We are upgrading to a hybrid system where we use full OCR to scan narratives as well as dates and numbers. The accounts clerk then goes through the narratives to check them. If a narrative needs changing, the clerk can run a tidy up routine which does this. As an example, a narrative which reads “DD Acme Trading Co” is tidied to read just “Acme Trading Co”. A narrative with weird characters is just deleted on the assumption that something has gone wrong with the OCR system. All narratives below the active line are processed at once by the routine.
When the clerk comes to a blank line, the NP routine is run to fill it in along with all other blank lines below the active line. If any narrative is then wrong it will need to be overtyped. The clerk has autocomplete to help out, and can also reprogram the function keys F1 .. F10 to produce key narratives.

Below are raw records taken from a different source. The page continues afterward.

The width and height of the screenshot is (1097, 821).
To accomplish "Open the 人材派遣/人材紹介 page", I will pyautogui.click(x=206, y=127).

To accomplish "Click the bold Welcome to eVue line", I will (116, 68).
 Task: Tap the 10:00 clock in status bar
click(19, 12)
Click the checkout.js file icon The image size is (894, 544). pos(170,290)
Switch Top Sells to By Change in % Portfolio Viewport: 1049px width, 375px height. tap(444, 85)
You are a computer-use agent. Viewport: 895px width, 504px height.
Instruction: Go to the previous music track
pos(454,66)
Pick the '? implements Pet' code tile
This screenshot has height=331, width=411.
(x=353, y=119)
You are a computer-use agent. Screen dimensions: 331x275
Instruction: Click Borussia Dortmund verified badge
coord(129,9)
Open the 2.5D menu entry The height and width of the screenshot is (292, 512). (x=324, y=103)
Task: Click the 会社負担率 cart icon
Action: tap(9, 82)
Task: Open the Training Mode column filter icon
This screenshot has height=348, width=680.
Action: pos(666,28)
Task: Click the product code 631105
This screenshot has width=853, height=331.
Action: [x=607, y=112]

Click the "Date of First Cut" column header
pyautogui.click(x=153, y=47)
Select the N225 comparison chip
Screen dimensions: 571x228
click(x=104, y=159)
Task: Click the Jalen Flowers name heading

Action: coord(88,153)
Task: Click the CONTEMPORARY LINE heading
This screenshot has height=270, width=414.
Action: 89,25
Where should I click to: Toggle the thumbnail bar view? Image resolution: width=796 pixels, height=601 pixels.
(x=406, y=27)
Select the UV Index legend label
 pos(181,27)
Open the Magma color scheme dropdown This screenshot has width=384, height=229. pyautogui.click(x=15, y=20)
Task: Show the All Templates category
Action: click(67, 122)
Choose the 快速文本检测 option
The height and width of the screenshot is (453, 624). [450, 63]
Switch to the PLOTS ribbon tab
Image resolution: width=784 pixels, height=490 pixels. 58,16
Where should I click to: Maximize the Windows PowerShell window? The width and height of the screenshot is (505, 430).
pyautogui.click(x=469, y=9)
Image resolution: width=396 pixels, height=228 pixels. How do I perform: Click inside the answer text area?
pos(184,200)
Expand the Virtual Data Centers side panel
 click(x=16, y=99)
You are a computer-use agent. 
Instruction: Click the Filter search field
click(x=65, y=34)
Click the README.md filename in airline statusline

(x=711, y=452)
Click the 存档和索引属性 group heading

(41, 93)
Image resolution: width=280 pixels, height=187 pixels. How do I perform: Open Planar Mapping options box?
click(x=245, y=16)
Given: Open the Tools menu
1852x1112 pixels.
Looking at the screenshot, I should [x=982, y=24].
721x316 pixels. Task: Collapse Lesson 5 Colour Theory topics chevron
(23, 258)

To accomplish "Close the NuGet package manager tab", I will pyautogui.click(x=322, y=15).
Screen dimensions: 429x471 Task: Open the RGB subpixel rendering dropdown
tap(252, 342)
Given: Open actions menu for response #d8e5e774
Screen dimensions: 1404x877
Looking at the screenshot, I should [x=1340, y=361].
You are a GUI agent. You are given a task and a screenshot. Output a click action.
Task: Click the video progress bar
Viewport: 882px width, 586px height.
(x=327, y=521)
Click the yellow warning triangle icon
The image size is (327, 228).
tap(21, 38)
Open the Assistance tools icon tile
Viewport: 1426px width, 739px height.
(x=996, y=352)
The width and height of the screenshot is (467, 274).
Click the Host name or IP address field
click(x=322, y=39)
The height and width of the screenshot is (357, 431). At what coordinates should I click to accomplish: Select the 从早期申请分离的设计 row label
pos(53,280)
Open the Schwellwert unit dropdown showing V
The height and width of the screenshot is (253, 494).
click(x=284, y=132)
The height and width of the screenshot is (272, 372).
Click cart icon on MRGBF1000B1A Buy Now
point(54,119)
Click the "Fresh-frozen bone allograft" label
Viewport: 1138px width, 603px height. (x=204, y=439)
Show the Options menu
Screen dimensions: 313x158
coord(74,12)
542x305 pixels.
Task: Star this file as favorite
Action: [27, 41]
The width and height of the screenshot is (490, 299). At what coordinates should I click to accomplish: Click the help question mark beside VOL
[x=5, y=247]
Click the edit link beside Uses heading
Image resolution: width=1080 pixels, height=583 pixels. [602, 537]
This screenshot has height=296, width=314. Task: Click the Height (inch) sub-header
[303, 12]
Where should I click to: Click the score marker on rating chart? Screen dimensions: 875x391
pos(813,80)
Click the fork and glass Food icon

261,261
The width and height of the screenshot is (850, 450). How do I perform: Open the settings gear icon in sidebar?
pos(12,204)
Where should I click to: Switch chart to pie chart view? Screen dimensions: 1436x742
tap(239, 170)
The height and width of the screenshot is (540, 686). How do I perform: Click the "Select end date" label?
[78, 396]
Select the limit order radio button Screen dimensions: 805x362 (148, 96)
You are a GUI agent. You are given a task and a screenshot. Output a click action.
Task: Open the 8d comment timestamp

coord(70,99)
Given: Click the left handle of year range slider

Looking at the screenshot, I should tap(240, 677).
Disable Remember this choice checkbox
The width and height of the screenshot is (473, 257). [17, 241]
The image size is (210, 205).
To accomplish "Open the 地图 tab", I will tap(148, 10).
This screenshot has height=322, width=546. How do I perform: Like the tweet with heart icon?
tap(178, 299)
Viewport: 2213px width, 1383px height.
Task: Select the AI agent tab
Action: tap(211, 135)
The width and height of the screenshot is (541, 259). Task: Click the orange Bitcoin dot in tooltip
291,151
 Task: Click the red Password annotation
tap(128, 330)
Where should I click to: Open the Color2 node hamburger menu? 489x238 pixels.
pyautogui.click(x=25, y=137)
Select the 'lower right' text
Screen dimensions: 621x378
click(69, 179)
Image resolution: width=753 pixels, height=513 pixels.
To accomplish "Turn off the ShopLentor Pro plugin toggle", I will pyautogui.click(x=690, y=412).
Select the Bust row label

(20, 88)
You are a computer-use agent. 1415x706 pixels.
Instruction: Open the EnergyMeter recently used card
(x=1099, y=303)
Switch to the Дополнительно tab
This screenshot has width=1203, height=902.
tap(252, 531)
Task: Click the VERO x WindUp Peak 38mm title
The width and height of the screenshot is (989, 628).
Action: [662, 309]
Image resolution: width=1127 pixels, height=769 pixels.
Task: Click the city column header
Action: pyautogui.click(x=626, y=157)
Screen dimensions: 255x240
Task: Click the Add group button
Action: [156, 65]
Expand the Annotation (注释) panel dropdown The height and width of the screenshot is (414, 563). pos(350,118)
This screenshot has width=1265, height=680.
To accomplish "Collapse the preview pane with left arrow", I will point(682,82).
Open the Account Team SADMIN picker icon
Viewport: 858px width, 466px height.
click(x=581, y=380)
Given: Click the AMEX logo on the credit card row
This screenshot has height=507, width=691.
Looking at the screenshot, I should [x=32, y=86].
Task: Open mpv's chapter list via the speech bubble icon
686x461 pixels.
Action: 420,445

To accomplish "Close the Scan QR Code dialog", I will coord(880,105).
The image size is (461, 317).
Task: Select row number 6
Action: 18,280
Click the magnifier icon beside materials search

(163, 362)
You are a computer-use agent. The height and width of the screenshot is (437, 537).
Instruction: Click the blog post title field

The NP and tidy up routines may both need to be run more than once, and can be run in any order. Most narratives will have been scanned correctly by OCR, and this is just a matter of making adjustments. Cheque book stubs will need to be typed in separately, but these are becoming rare.
It should be remembered that the NP routine is also useful to deal with handwritten records that happen to resemble bank statements. We enter by the column all the numbers, all the dates, a few narratives, run NP, and then overtype to make any corrections. In our opinion, it would be foolish to develop an OCR system and overlook NP.
In statistical terms, dates have low entropy which is amenable to inventing things to process them. Numbers have high entropy so we need direct scanning by OCR. Narratives have variable entropy for which a hybrid OCR/NP system is appropriate. If the client has ticked and written all over the bank statements, our system will go on working, albeit a bit more slowly, and will not push us over any metaphorical cliff edge.
If lots of numbers are scanned wrongly due to the presence of extraneous ticks and annotations, then the computer-assisted blink comparator will sort it out. If lots of narratives are scanned wrongly, then they will be deleted and NP will be used to fill in the gaps in the first round, and the clerk can check and overtype in the second round. If lots of dates are scanned wrongly, they will be deleted and simple interpolation will be used to replace them. If the bank statements are of poor quality, then the job may take longer, but not longer out of all proportion. This is called graceful degradation.